[Records from a dataset]
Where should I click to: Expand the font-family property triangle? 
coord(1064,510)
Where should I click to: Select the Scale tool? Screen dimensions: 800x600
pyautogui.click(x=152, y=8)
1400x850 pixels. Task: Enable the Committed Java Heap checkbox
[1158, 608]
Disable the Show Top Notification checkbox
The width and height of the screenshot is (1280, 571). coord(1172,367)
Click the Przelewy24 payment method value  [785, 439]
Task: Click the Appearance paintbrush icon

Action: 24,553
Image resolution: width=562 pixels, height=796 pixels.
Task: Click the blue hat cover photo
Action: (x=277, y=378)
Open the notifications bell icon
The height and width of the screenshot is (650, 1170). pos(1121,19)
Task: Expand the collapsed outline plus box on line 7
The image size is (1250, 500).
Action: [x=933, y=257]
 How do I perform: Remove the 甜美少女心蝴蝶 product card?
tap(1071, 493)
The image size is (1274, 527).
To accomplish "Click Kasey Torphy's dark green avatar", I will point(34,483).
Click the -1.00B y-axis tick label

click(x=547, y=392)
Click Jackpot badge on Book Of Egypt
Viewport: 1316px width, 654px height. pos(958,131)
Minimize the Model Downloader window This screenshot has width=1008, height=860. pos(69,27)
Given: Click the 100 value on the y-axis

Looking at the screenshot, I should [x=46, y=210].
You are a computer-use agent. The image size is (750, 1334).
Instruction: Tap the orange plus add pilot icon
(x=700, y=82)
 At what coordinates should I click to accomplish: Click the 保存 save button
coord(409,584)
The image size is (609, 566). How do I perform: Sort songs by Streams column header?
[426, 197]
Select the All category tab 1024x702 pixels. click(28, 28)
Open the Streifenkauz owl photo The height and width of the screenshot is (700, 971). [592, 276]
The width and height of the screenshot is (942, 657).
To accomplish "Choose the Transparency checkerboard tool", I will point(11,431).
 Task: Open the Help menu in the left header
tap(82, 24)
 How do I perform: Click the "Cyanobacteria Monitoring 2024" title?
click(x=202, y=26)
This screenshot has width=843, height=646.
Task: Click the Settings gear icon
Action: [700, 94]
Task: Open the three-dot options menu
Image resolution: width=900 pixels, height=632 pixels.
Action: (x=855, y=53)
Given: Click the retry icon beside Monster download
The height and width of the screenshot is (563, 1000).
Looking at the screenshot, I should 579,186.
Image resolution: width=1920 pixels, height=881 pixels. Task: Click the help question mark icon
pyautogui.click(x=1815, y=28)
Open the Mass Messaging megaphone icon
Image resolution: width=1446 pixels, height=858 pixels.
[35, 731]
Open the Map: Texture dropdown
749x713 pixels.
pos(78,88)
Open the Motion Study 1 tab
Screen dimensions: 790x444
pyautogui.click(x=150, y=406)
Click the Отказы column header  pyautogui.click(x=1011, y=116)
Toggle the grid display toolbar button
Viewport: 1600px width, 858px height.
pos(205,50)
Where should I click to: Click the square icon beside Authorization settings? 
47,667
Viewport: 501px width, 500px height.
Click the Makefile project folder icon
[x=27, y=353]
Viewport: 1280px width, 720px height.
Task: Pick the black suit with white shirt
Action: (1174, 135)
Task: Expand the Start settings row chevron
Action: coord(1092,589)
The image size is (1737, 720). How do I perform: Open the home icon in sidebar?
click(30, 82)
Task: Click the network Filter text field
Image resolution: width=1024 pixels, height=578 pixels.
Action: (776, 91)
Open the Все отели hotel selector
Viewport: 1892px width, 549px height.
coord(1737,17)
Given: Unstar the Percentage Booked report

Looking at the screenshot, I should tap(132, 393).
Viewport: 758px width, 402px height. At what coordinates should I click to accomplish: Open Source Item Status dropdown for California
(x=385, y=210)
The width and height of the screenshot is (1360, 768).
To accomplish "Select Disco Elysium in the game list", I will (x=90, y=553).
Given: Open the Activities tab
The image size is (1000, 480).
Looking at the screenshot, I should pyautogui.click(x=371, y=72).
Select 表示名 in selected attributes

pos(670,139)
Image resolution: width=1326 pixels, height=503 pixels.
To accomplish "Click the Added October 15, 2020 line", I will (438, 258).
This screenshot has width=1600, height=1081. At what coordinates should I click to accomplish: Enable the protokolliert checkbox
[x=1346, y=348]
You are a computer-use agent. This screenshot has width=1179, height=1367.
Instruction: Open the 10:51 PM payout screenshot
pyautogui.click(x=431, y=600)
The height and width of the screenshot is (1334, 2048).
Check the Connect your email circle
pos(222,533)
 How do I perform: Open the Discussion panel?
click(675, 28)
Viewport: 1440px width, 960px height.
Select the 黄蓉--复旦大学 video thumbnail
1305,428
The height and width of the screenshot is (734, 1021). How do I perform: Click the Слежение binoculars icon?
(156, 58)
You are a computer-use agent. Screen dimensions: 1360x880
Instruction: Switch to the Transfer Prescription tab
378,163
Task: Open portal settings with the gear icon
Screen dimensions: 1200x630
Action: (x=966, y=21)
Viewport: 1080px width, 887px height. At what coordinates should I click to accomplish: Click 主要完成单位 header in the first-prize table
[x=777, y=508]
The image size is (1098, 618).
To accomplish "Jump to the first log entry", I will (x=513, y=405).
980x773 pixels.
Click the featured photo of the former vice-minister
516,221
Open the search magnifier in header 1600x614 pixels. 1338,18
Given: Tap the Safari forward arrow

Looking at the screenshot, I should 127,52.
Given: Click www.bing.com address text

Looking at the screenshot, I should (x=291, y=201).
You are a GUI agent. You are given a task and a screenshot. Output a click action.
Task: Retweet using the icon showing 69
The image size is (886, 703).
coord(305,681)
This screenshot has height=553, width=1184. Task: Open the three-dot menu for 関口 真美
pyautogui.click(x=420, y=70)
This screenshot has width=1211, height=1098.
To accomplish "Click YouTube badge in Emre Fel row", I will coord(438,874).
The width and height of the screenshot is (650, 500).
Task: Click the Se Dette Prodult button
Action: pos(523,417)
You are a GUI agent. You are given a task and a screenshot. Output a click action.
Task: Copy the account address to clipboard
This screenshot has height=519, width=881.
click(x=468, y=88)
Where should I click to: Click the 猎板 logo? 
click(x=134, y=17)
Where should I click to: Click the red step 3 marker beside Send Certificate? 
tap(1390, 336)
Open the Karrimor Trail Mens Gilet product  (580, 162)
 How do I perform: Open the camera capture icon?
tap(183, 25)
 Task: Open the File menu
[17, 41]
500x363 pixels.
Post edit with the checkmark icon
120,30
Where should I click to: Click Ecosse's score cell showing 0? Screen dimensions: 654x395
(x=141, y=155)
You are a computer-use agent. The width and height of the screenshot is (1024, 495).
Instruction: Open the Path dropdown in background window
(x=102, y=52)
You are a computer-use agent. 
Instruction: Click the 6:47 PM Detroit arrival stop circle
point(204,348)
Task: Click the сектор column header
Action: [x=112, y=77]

_AIM OF THE EXERCISE_
In full and without change, transcribe the entries.

_SOLUTION_
Where should I click to: Expand the font-family property triangle? 
coord(1064,510)
Where should I click to: Select the Scale tool? Screen dimensions: 800x600
pyautogui.click(x=152, y=8)
1400x850 pixels. Task: Enable the Committed Java Heap checkbox
[1158, 608]
Disable the Show Top Notification checkbox
The width and height of the screenshot is (1280, 571). coord(1172,367)
Click the Przelewy24 payment method value  [785, 439]
Task: Click the Appearance paintbrush icon

Action: 24,553
Image resolution: width=562 pixels, height=796 pixels.
Task: Click the blue hat cover photo
Action: (x=277, y=378)
Open the notifications bell icon
The height and width of the screenshot is (650, 1170). pos(1121,19)
Task: Expand the collapsed outline plus box on line 7
The image size is (1250, 500).
Action: [x=933, y=257]
 How do I perform: Remove the 甜美少女心蝴蝶 product card?
tap(1071, 493)
The image size is (1274, 527).
To accomplish "Click Kasey Torphy's dark green avatar", I will point(34,483).
Click the -1.00B y-axis tick label

click(x=547, y=392)
Click Jackpot badge on Book Of Egypt
Viewport: 1316px width, 654px height. pos(958,131)
Minimize the Model Downloader window This screenshot has width=1008, height=860. pos(69,27)
Given: Click the 100 value on the y-axis

Looking at the screenshot, I should [x=46, y=210].
You are a computer-use agent. The image size is (750, 1334).
Instruction: Tap the orange plus add pilot icon
(x=700, y=82)
 At what coordinates should I click to accomplish: Click the 保存 save button
coord(409,584)
The image size is (609, 566). How do I perform: Sort songs by Streams column header?
[426, 197]
Select the All category tab 1024x702 pixels. click(28, 28)
Open the Streifenkauz owl photo The height and width of the screenshot is (700, 971). [592, 276]
The width and height of the screenshot is (942, 657).
To accomplish "Choose the Transparency checkerboard tool", I will point(11,431).
 Task: Open the Help menu in the left header
tap(82, 24)
 How do I perform: Click the "Cyanobacteria Monitoring 2024" title?
click(x=202, y=26)
This screenshot has width=843, height=646.
Task: Click the Settings gear icon
Action: [700, 94]
Task: Open the three-dot options menu
Image resolution: width=900 pixels, height=632 pixels.
Action: (x=855, y=53)
Given: Click the retry icon beside Monster download
The height and width of the screenshot is (563, 1000).
Looking at the screenshot, I should 579,186.
Image resolution: width=1920 pixels, height=881 pixels. Task: Click the help question mark icon
pyautogui.click(x=1815, y=28)
Open the Mass Messaging megaphone icon
Image resolution: width=1446 pixels, height=858 pixels.
[35, 731]
Open the Map: Texture dropdown
749x713 pixels.
pos(78,88)
Open the Motion Study 1 tab
Screen dimensions: 790x444
pyautogui.click(x=150, y=406)
Click the Отказы column header  pyautogui.click(x=1011, y=116)
Toggle the grid display toolbar button
Viewport: 1600px width, 858px height.
pos(205,50)
Where should I click to: Click the square icon beside Authorization settings? 
47,667
Viewport: 501px width, 500px height.
Click the Makefile project folder icon
[x=27, y=353]
Viewport: 1280px width, 720px height.
Task: Pick the black suit with white shirt
Action: (1174, 135)
Task: Expand the Start settings row chevron
Action: coord(1092,589)
The image size is (1737, 720). How do I perform: Open the home icon in sidebar?
click(30, 82)
Task: Click the network Filter text field
Image resolution: width=1024 pixels, height=578 pixels.
Action: (776, 91)
Open the Все отели hotel selector
Viewport: 1892px width, 549px height.
coord(1737,17)
Given: Unstar the Percentage Booked report

Looking at the screenshot, I should tap(132, 393).
Viewport: 758px width, 402px height. At what coordinates should I click to accomplish: Open Source Item Status dropdown for California
(x=385, y=210)
The width and height of the screenshot is (1360, 768).
To accomplish "Select Disco Elysium in the game list", I will (x=90, y=553).
Given: Open the Activities tab
The image size is (1000, 480).
Looking at the screenshot, I should pyautogui.click(x=371, y=72).
Select 表示名 in selected attributes

pos(670,139)
Image resolution: width=1326 pixels, height=503 pixels.
To accomplish "Click the Added October 15, 2020 line", I will (438, 258).
This screenshot has width=1600, height=1081. At what coordinates should I click to accomplish: Enable the protokolliert checkbox
[x=1346, y=348]
You are a computer-use agent. This screenshot has width=1179, height=1367.
Instruction: Open the 10:51 PM payout screenshot
pyautogui.click(x=431, y=600)
The height and width of the screenshot is (1334, 2048).
Check the Connect your email circle
pos(222,533)
 How do I perform: Open the Discussion panel?
click(675, 28)
Viewport: 1440px width, 960px height.
Select the 黄蓉--复旦大学 video thumbnail
1305,428
The height and width of the screenshot is (734, 1021). How do I perform: Click the Слежение binoculars icon?
(156, 58)
You are a computer-use agent. Screen dimensions: 1360x880
Instruction: Switch to the Transfer Prescription tab
378,163
Task: Open portal settings with the gear icon
Screen dimensions: 1200x630
Action: (x=966, y=21)
Viewport: 1080px width, 887px height. At what coordinates should I click to accomplish: Click 主要完成单位 header in the first-prize table
[x=777, y=508]
The image size is (1098, 618).
To accomplish "Jump to the first log entry", I will (x=513, y=405).
980x773 pixels.
Click the featured photo of the former vice-minister
516,221
Open the search magnifier in header 1600x614 pixels. 1338,18
Given: Tap the Safari forward arrow

Looking at the screenshot, I should 127,52.
Given: Click www.bing.com address text

Looking at the screenshot, I should (x=291, y=201).
You are a GUI agent. You are given a task and a screenshot. Output a click action.
Task: Retweet using the icon showing 69
The image size is (886, 703).
coord(305,681)
This screenshot has height=553, width=1184. Task: Open the three-dot menu for 関口 真美
pyautogui.click(x=420, y=70)
This screenshot has width=1211, height=1098.
To accomplish "Click YouTube badge in Emre Fel row", I will coord(438,874).
The width and height of the screenshot is (650, 500).
Task: Click the Se Dette Prodult button
Action: pos(523,417)
You are a GUI agent. You are given a task and a screenshot. Output a click action.
Task: Copy the account address to clipboard
This screenshot has height=519, width=881.
click(x=468, y=88)
Where should I click to: Click the 猎板 logo? 
click(x=134, y=17)
Where should I click to: Click the red step 3 marker beside Send Certificate? 
tap(1390, 336)
Open the Karrimor Trail Mens Gilet product  (580, 162)
 How do I perform: Open the camera capture icon?
tap(183, 25)
 Task: Open the File menu
[17, 41]
500x363 pixels.
Post edit with the checkmark icon
120,30
Where should I click to: Click Ecosse's score cell showing 0? Screen dimensions: 654x395
(x=141, y=155)
You are a computer-use agent. The width and height of the screenshot is (1024, 495).
Instruction: Open the Path dropdown in background window
(x=102, y=52)
You are a computer-use agent. 
Instruction: Click the 6:47 PM Detroit arrival stop circle
point(204,348)
Task: Click the сектор column header
Action: [x=112, y=77]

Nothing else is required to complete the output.